The Kuz-Ram model was proposed to empirically predict the size of fragmented rock and has been utilized extensively in industrial application (Cunningham 1983, 1987). This model can be presented as follows:

$$ \bar{X} = F_{r} \times q^{ - 0.8} \times Q_{b}^{{(\frac{1}{6})}} \times \left[ \frac{115}{E} \right]^{\frac{19}{30}} $$
(12)

where \( \bar{X} \) is the mean fragment size (cm), F r is rock factor (considered 8 for the Anguran mine; see Table 6), q is the powder factor (kg/m3), \( Q_{b} \) is the explosive weight in each hole (kg), and E is the strength of explosive material (assigned a value of 100 for ANFO). In order to evaluate the results of the optimization part, the mean fragment size in the Anguran mine was predicted by the Kuz-Ram model. Input parameter values used in the Kuz-Ram model can be seen in Table 7. By using Eq. 12, the result of the Kuz-Ram model (\( \bar{X} \) = 33.5 cm) is in good agreement with the optimized result of the ABC algorithmm (29 cm). The result obtained from the Kuz-Ram model showed the accuracy level of the ABC algorithm.
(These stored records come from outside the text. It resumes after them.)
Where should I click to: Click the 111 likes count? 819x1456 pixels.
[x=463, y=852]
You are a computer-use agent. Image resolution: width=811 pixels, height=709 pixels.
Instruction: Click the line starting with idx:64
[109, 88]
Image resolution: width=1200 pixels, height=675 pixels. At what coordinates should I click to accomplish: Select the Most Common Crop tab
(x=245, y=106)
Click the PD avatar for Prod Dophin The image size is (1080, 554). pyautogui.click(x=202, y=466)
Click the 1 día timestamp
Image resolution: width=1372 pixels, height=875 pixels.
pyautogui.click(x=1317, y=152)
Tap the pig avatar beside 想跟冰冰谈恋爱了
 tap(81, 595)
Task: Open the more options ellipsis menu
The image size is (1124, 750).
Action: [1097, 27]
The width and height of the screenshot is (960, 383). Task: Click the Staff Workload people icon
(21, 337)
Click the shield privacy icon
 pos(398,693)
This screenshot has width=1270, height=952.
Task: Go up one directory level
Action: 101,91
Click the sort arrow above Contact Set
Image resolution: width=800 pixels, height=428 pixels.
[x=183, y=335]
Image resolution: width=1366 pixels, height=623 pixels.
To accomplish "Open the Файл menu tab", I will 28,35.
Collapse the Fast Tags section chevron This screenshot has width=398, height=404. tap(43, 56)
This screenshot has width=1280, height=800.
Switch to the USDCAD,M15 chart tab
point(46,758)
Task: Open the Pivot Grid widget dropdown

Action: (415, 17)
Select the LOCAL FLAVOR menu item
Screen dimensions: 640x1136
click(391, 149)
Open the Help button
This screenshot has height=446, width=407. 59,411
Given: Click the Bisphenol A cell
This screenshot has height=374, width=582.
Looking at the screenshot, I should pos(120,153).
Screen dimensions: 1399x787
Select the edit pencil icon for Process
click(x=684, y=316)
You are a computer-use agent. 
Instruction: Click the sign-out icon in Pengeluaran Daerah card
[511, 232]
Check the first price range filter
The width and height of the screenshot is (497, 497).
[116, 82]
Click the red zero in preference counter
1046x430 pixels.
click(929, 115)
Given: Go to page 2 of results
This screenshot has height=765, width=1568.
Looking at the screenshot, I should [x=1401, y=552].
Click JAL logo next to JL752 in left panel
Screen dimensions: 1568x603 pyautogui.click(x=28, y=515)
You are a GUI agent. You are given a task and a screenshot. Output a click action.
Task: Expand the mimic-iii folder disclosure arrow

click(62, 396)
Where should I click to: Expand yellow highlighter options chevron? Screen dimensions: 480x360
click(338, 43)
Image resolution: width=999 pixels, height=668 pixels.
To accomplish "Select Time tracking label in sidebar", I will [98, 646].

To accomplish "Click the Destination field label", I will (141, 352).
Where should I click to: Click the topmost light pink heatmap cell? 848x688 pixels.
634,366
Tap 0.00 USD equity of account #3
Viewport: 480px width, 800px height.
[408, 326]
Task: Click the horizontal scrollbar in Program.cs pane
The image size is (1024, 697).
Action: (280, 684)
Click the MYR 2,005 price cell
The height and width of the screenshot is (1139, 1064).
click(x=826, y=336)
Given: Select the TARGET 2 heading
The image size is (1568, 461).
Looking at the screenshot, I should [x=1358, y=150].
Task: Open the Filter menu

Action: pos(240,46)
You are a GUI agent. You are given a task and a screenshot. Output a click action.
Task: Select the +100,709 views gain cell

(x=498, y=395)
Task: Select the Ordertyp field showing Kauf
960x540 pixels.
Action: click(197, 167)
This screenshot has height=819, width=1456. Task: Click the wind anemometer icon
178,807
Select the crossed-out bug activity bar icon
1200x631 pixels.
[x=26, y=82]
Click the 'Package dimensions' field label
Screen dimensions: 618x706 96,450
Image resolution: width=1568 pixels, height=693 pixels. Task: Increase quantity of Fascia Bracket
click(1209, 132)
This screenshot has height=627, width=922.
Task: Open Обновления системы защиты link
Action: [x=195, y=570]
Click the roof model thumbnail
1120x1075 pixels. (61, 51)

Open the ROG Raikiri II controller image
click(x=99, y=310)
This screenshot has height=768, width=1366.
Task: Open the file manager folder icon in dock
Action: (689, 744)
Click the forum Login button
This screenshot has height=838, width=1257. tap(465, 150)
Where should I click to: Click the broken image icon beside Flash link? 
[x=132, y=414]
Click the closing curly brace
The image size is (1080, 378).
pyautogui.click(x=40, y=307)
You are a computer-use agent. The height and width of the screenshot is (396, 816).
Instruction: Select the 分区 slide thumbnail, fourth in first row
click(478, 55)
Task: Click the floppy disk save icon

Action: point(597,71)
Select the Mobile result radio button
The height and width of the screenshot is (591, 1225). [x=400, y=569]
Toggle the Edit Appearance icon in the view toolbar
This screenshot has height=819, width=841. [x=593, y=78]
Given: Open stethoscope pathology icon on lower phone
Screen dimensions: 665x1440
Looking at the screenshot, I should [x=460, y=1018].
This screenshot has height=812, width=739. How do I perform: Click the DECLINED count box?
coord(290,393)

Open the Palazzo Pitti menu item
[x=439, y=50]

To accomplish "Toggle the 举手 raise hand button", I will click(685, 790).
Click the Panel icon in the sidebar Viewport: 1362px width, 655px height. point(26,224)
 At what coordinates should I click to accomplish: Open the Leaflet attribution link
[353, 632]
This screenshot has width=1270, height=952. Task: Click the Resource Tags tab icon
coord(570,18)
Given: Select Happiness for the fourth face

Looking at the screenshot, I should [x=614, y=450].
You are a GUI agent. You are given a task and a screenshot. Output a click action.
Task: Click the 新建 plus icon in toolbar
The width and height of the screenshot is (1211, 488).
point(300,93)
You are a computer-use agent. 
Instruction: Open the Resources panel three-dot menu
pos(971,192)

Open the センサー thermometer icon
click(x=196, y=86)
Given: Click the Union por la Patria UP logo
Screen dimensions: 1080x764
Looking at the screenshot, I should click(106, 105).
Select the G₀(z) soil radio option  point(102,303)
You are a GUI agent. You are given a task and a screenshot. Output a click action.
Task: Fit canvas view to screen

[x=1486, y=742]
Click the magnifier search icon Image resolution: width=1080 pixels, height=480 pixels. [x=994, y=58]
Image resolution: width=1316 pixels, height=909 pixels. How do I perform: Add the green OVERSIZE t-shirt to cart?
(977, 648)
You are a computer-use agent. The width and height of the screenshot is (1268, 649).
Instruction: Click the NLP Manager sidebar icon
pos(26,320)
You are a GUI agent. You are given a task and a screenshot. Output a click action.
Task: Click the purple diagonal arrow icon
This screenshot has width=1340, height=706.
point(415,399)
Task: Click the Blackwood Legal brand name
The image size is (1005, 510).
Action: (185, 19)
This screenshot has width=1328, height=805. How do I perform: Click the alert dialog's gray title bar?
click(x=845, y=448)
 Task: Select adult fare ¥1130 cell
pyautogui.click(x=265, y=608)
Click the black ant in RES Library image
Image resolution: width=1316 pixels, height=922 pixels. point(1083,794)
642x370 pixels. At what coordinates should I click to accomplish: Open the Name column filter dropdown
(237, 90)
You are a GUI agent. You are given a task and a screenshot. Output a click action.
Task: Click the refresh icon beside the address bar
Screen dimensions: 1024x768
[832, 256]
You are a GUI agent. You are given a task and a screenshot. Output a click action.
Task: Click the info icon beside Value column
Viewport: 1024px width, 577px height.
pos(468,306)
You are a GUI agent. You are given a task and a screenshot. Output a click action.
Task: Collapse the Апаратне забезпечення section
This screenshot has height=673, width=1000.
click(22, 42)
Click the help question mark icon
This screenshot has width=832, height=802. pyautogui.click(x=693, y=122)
Table 6 Rock factor (F r) in the Kuz-Ram model for different rock mass (Bagheri and Khoshru 2012)
Table 7 Input parameter values used in the Kuz-Ram model

Discussion and conclusion

In this study an attempt has been made to minimize rock fragmentation and back-break resulting from blasting by optimization of blasting pattern parameters. In this regard, blasting parameters of 34 blasting operations as well as back-break and rock fragmentation were collected at the Anguran mine in Iran. In this study, burden, spacing, stemming length, hole length and powder factor were considered as network inputs to predict fragmentation and back-break. Fragmentation and back-break values were predicted by an ANN using the blasting parameters measured in the mine. R 2 values of 0.78 and 0.77 for fragmentation and back-break, respectively, suggest superior prediction capabilities of the ANN technique. In addition, the computed values of the models’ performance indices indicate that the ANN approach can predict fragmentation and back-break values with a high degree of accuracy. Furthermore, in order to optimize the blasting pattern, an ABC algorithm is utilized. According to the ABC algorithm results, values of 29 cm and 3.25 m for fragmentation and back-break, respectively, were recommended. For the sake of evaluation, an empirical model (Kuz-Ram) was applied to predict the mean fragment size in the Anguran mine. A mean fragment size of 33.5 cm reveals the ABC algorithm can optimize rock fragmentation with acceptable accuracy.